Feature Requests
Share ideas, discuss and vote on requests from other users in community
 

Data Protection for Children and Date of Birth tracking.

CurtisMEDIAMAD shared this idea 3 months ago
Under Consideration

Some great new features are upcoming to support us with GDPR! Keep up the great work guys.

One concern I have just stumbled across is when dealing with children. GDPR requires anyone recording the personal information of anyone under the age of 16 (this May be lowered to 13 in the UK) to gain permission from a parent or guardian and again to store and keep a record of this information.
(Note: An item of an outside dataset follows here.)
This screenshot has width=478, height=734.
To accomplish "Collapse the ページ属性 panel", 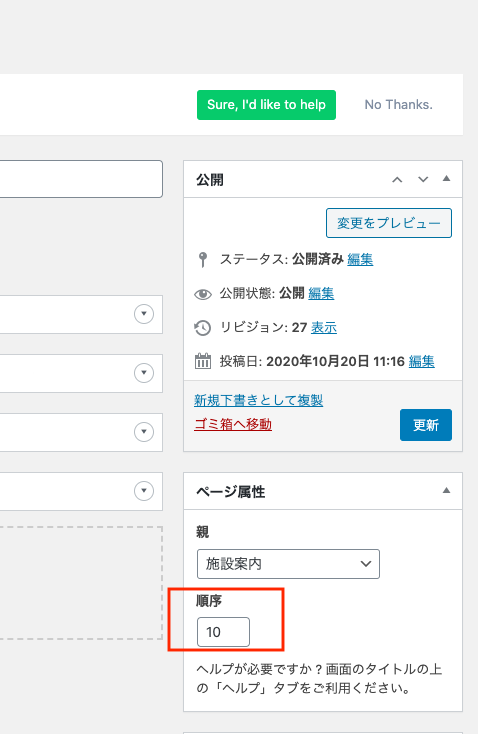I will coord(447,491).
Currently WHMCS doesn’t actually record the age (date of birth) of any clients. This may pose an issue, 1, for organisations who may purposefully focus their services towards clients of this age and 2, any organisation in general as we all know WHMCS is best know for its automation features, however when do we ever ask ourselves who is actually signing upto our services, there is currently nothing to stop a child signing upto our services. I really think this is something that should be considered.

Comments (6)

photo
1

Hi,

Thanks for your suggestion. Can you clarify for me, specifically what functionality are you proposing be added/changed in WHMCS?

photo
1

Hi John,

I think it would be important to have the date of birth field implemented possibly as a standard profile question for clients accounts, this could further be enhanced by allowing functionality within WHMCS so that if a child signs up for our services with a date of birth under the threshold, this could either simply trigger a task or ticket for staff to investigate and request parental permissions, or the better option if WHMCS supported this fully, this could request the the child's parents complete the second newly implemented form to give their consent and that this be logged and tracked within WHMCS.

photo
1

I think this is a must have feature for the upcoming GDPR changes. I think it is article 8 of the GDPR: http://www.privacy-regulation.eu/en/article-8-conditions-applicable-to-child%27s-consent-in-relation-to-information-society-services-GDPR.htm

Since different countries can specify different ages, the threshold age would have to be adjustable.

photo
1

Hi,

Thanks for the information. There is existing regulation for children's online privacy in other parts of the world (eg. COPPA) whose requirements are not met as standard by WHMCS. We've not seen any demand for this before, so it's not something currently on our radar.

I'd be interested to learn what services you are offering to minors using WHMCS?

photo
1

Hi, we ourselves don’t directly target minors, however as stated due to the way WHMCS works currently, there is no way unless you were to contact each of your new customers directly to know if the person creating the account is over the age of 16 or 18. And I am sure there could be companies who do offer products to minors as there has been a big push in Website and software development throughout the UK’s education system and I think it’s important for any company to ensure the safety of those minors or at least have the ability to track which accounts may be someone under a certain age.

Also, my opinion aside, this is something that is changing with GDPR and is becoming more of a compliance issue if we are not able to do so.

Thanks

photo
1

I think the best solution would be a checkbox with the statement, 'You must be at least 16 years old to use our services. Please check this box to confirm you are aged 16 or over' or similar. If they don't tick it but try to submit, they're informed they're not able to create an account or place an order. This is GDPR compliant - it avoids asking for unnecessary data (like birthdays) but can be also used as proof that attempts were made for consent/age.